An Illustrated History of Ireland from AD 400 to 1800 eBook

Mary Frances Cusack
This eBook from the Gutenberg Project consists of approximately 946 pages of information about An Illustrated History of Ireland from AD 400 to 1800.

An Illustrated History of Ireland from AD 400 to 1800 eBook

Mary Frances Cusack
This eBook from the Gutenberg Project consists of approximately 946 pages of information about An Illustrated History of Ireland from AD 400 to 1800.

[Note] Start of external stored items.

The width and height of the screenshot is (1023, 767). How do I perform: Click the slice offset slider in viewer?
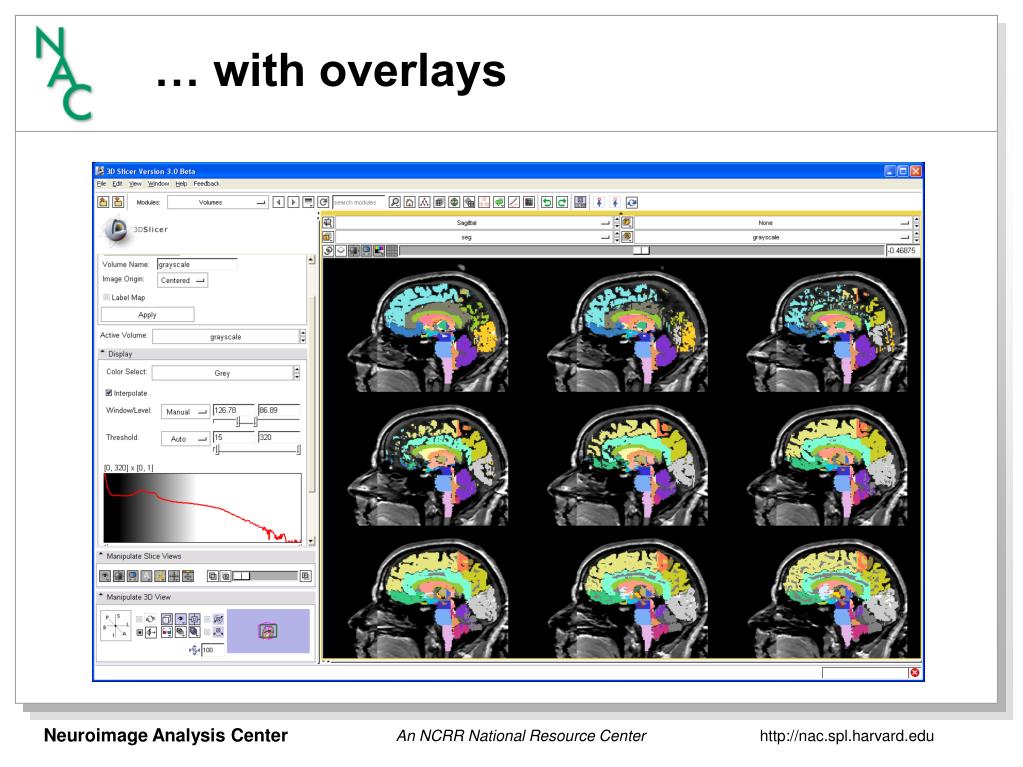(x=640, y=250)
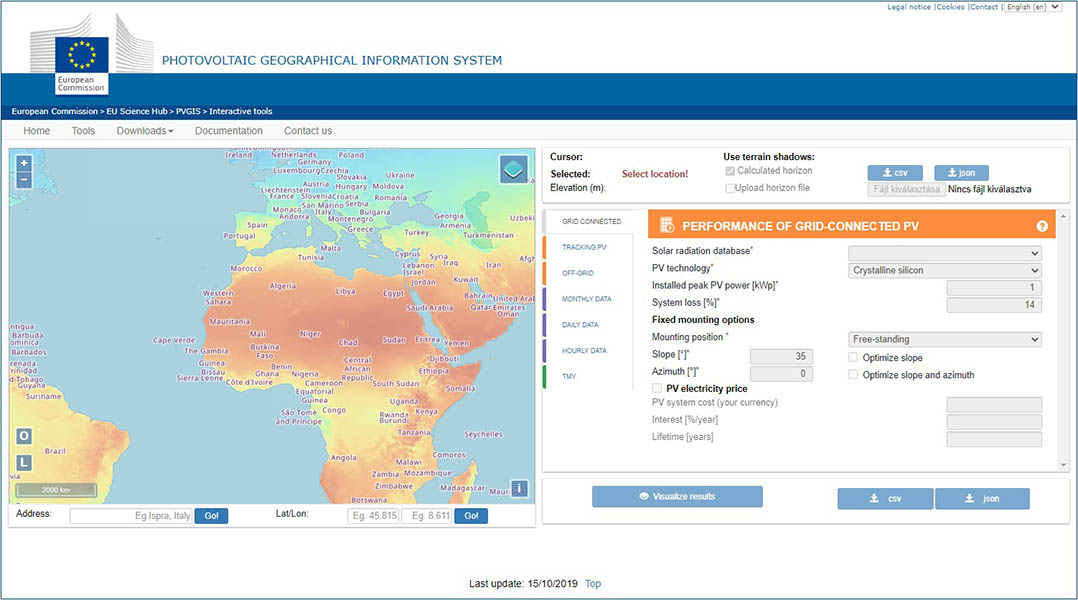1078x600 pixels.
Task: Open the Mounting position dropdown
Action: click(x=944, y=339)
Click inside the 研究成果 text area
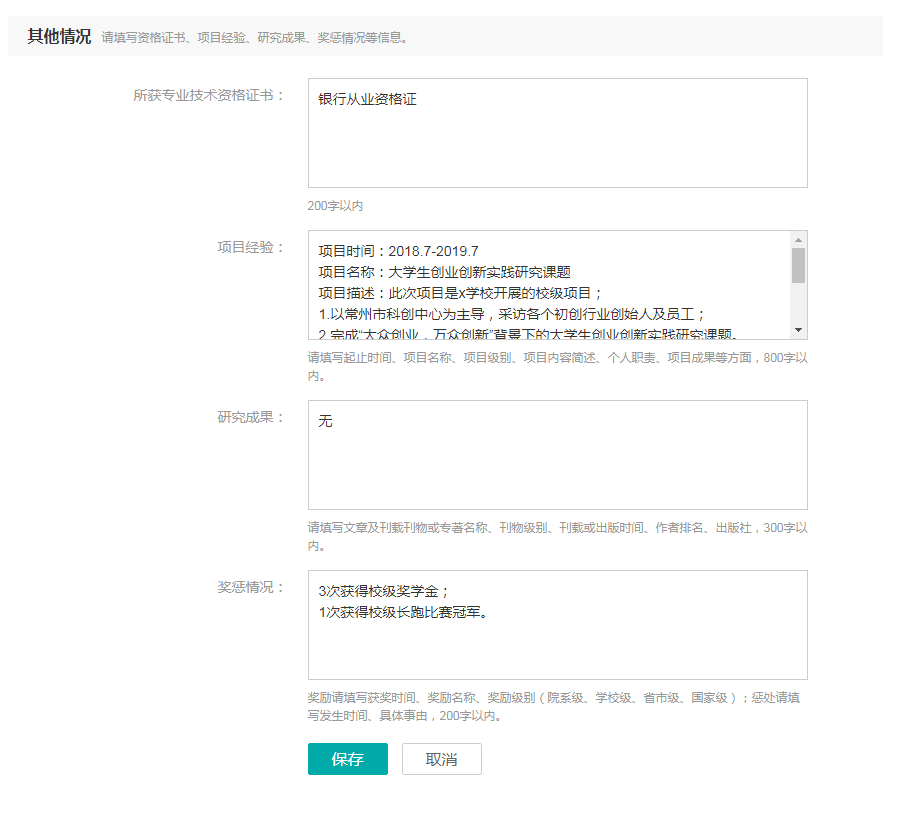The image size is (908, 814). [557, 465]
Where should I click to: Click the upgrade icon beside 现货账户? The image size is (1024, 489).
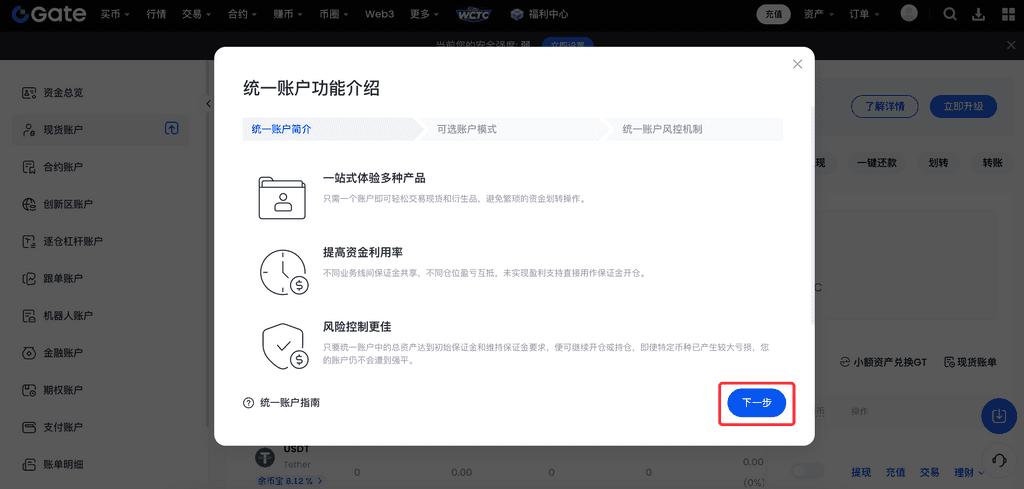click(x=172, y=129)
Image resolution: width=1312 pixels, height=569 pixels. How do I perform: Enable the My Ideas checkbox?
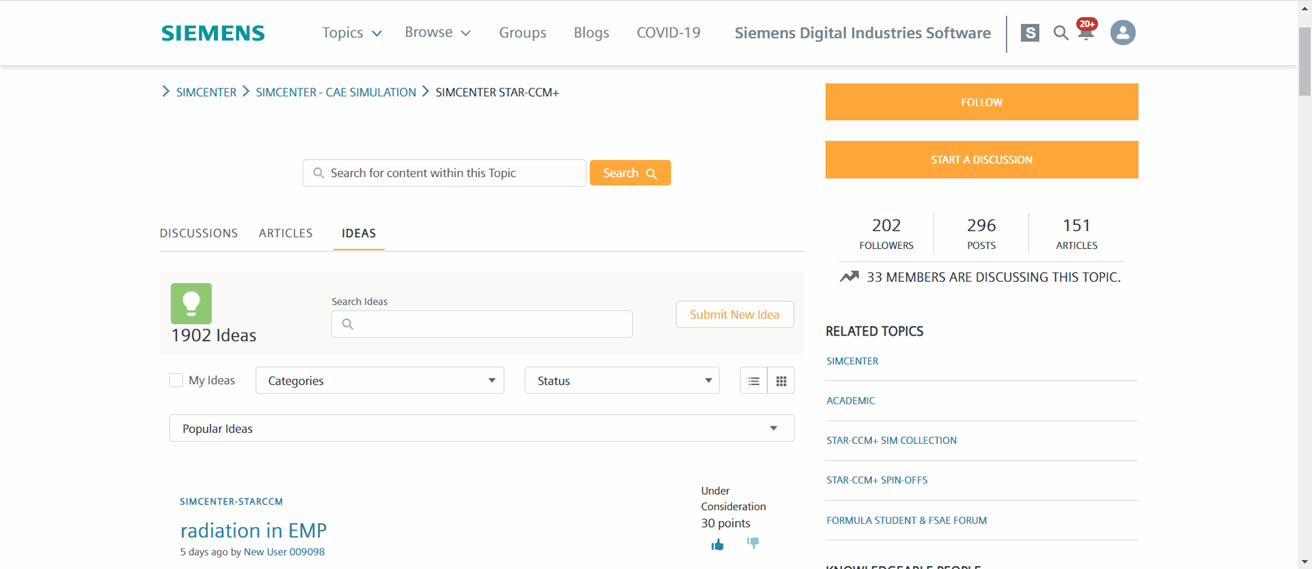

Ormonde arrived in Ireland soon after, and was received at Cork, on the 27th of September, 1648, by Inchiquin.  He then proceeded to Kilkenny, where he was received in great state by the Confederates.  On the 17th of January, 1649, he signed a treaty of peace, which concluded the seven years’ war.  This treaty afforded the most ample indulgences to the Catholics, and guaranteed fairly that civil and religious liberty for which alone they had contended; but the ink upon the deed was scarcely dry, ere the execution of Charles I., on the 30th of January, washed out its enactments in royal blood; and civil war, with more than ordinary complications, was added to the many miseries of our unfortunate country.

Rinuccini embarked in the San Pietro once more, and returned to Italy, February 23, 1649.  Had his counsels been followed, the result might have justified him, even in his severest measures; as it is we read only failure in his career; but it should be remembered, that there are circumstances under which failure is more noble than success.

[Illustration:  THOMAS FLEMYNG’S TOMB, COLLEGIATE CHURCH, YOUGHAL.]

[Illustration:  ST. LAWRENCE GATE, DROGHEDA.]

FOOTNOTES: 

[474] Them.—­Castlehaven’s Memoirs, p, 28.

[475] Frolics.—­Carte’s Ormonde, vol. i. p. 245, folio edition.

[476] Guard.—­Castlehaven’s Memoirs, p. 30.  Coote’s cruelties are admitted on all sides to have been most fearful.  Leland speaks of “his ruthless and indiscriminate carnage.”—­History of Ireland, vol. iii. p. 146.  Warner says “he was a stranger to mercy.”—­History of the Irish Rebellion, p. 135.  “And yet this was the man,” says Lord Castlehaven, “whom the Lords Justices picked out to entrust with a commission of martial-law, which he performed with delight, and with a wanton kind of cruelty.”

[477] Granted.—­This most important and interesting document may be seen in O’Sullivan’s Hist.  Cath. p. 121.  It is headed:  “Gregory XIII., to the Archbishops, Bishops, and other prelates, as also to the Catholic Princes, Earls, Barons, Clergy, Nobles, and People of Ireland, health and apostolic benediction.”  It is dated:  “Given at Rome, the 13th day of May, 1580, the eighth of our pontificate.”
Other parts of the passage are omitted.